In a text published on June 18, André Pratte responds to Antoine Robitaille and defends the idea that it would be extremely serious to give elected officials from Quebec rather than federally appointed judges the final say on fundamental rights matters. In this regard, Mr. Pratte makes several claims that deserve answers.
• Also read: André Pratte answers Antoine Robitaille: This is not a film
Mr. Pratte alleges that the Legault government applied the so-called derogation provision of the Canadian Charter and the Quebec Charter, while the Lévesque government systematically applied only that of the Canadian Charter between 1982 and 1985. This is correct, but ignores the fact that the Supreme Court had not then so drastically applied its interpretations of the Canadian Charter to the Quebec Charter without considering the latter’s specificities. Since then it has been clear that the interpretations of the first presuppose those of the second and that consequently the application of the provision of the Quebec Charter must go hand in hand with that of the Canadian Charter.
Mr Pratte then claims that the courts and not parliamentarians should have the final say on fundamental rights issues because “in Parliament the majority holds power, while charters aim to protect the rights of minorities”. This argument is special when you consider that the courts also decide by majority. Namely, if five Supreme Court justices rule in one direction while the other four rule in the opposite direction, only the opinion of the five majority judges is binding and binds the other courts. And the composition of the Supreme Court is such that ordinary lawyers from other provinces, generally Anglophones or Anglophiles, are in the majority, and Quebec jurists, trained in the tradition of civil law and generally more Francophone or Francophile, in a strong minority are. . Claiming that the charters aim to protect the rights of minorities is inaccurate as they aim more to protect the rights of all citizens. Of course, they can pay special attention to minorities. However, they must do this to all minorities, including Canada’s French-speaking minority, who form the majority in Quebec.
Unfortunately, the jurisprudence of Canadian courts in relation to the Canadian Charter has often shown very little respect for the rights of this minority, hence the need to give Quebec elected officials, rather than federally appointed judges, the final say in legal matters.
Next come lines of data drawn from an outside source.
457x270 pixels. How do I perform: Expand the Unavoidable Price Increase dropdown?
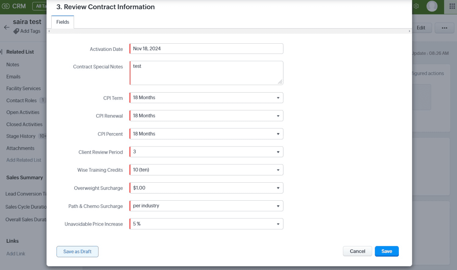point(278,224)
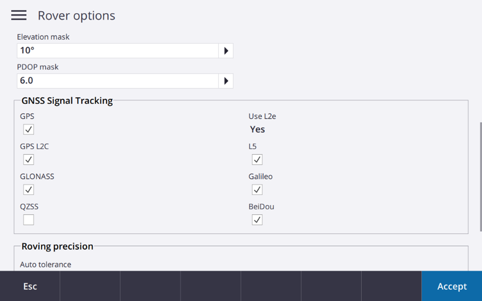Click the empty softkey left of Accept
This screenshot has width=482, height=301.
pyautogui.click(x=391, y=286)
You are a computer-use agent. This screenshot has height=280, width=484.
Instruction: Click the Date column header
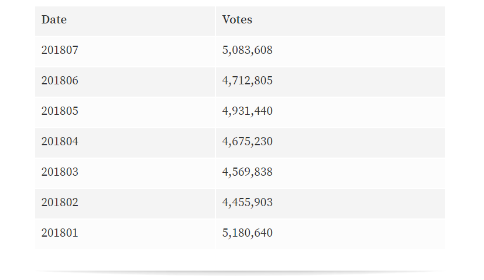point(54,20)
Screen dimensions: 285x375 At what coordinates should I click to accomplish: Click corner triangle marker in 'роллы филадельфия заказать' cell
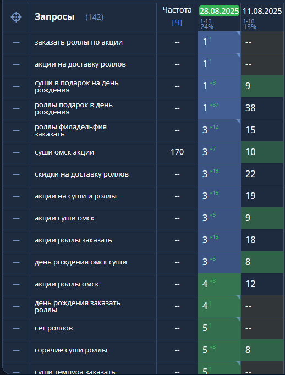(239, 122)
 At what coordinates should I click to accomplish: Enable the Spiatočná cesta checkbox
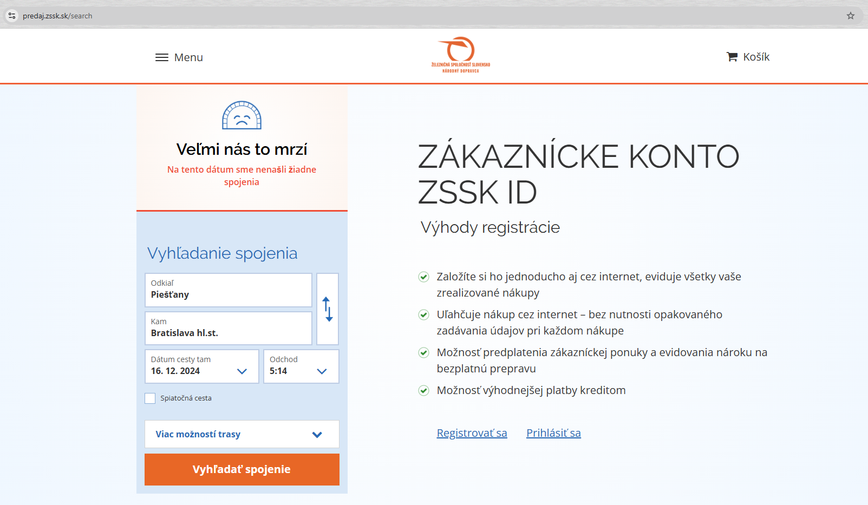150,398
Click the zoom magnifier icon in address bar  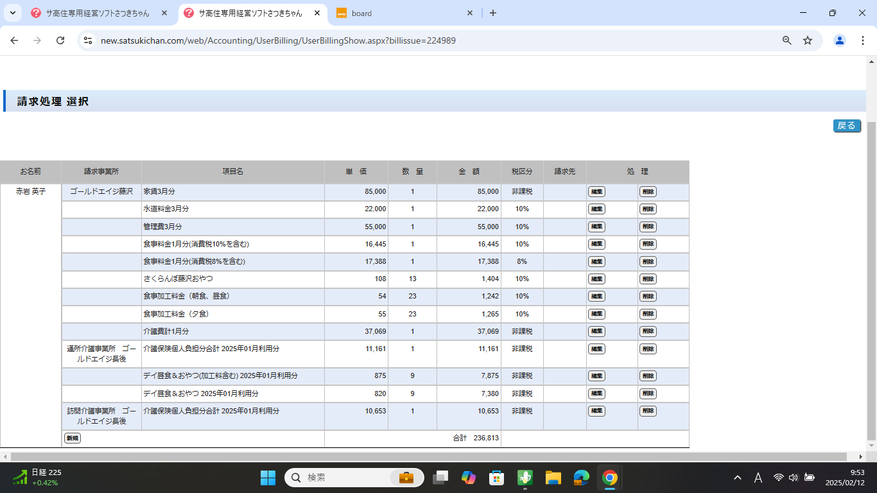(786, 40)
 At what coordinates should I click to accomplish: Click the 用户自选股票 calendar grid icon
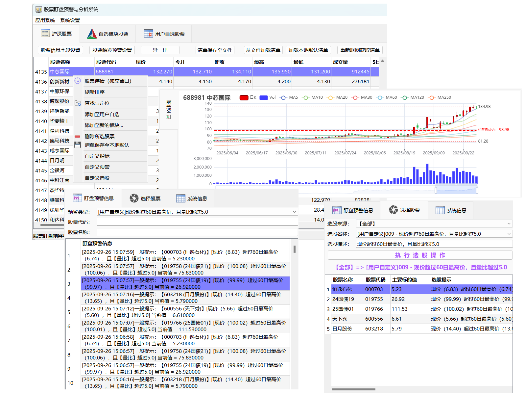tap(148, 34)
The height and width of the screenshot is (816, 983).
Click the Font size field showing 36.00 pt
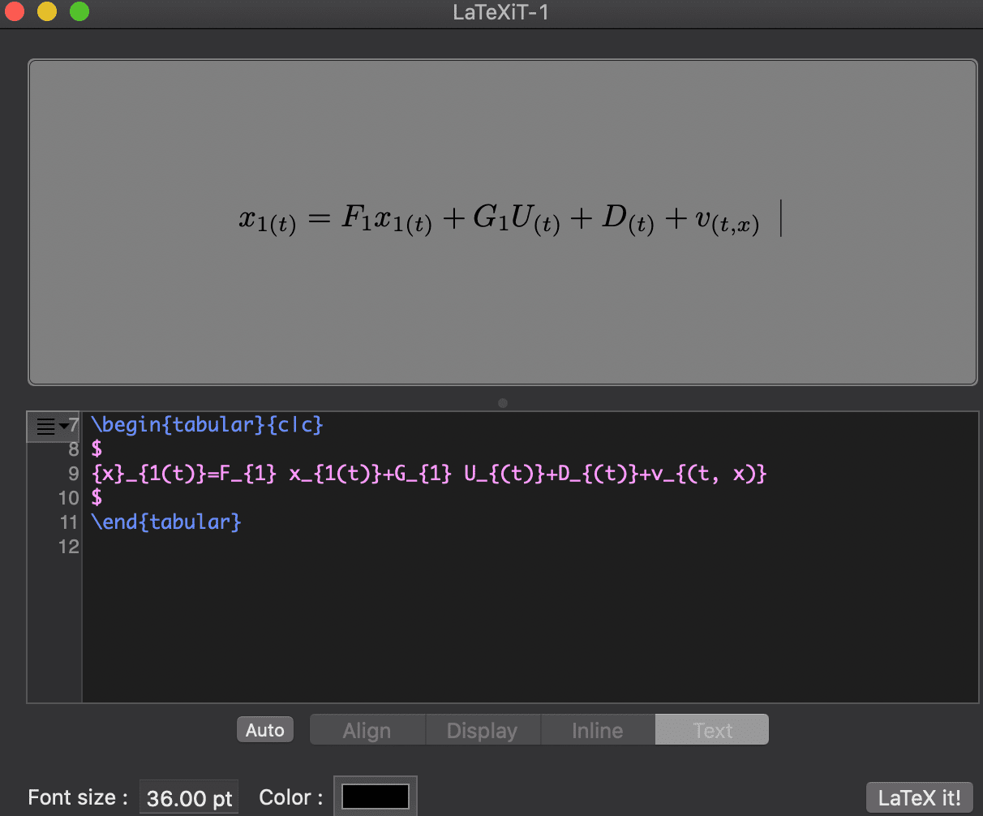(x=189, y=797)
In the past, the idea has been to amend Canada’s Constitution, with the approval of the federal government and other provinces, to change Canadian law toward greater autonomy, allowing Quebec to promote its language and culture. Failing that, Quebec is now supposed to act unilaterally to achieve that outcome, for example by amending the constitution itself or invoking provisions of parliamentary sovereignty. We can be for or against this idea, but to say that it would be dangerous is clearly an exaggeration and reflects a lack of trust in Quebec lawmakers and the Quebecers who elect them.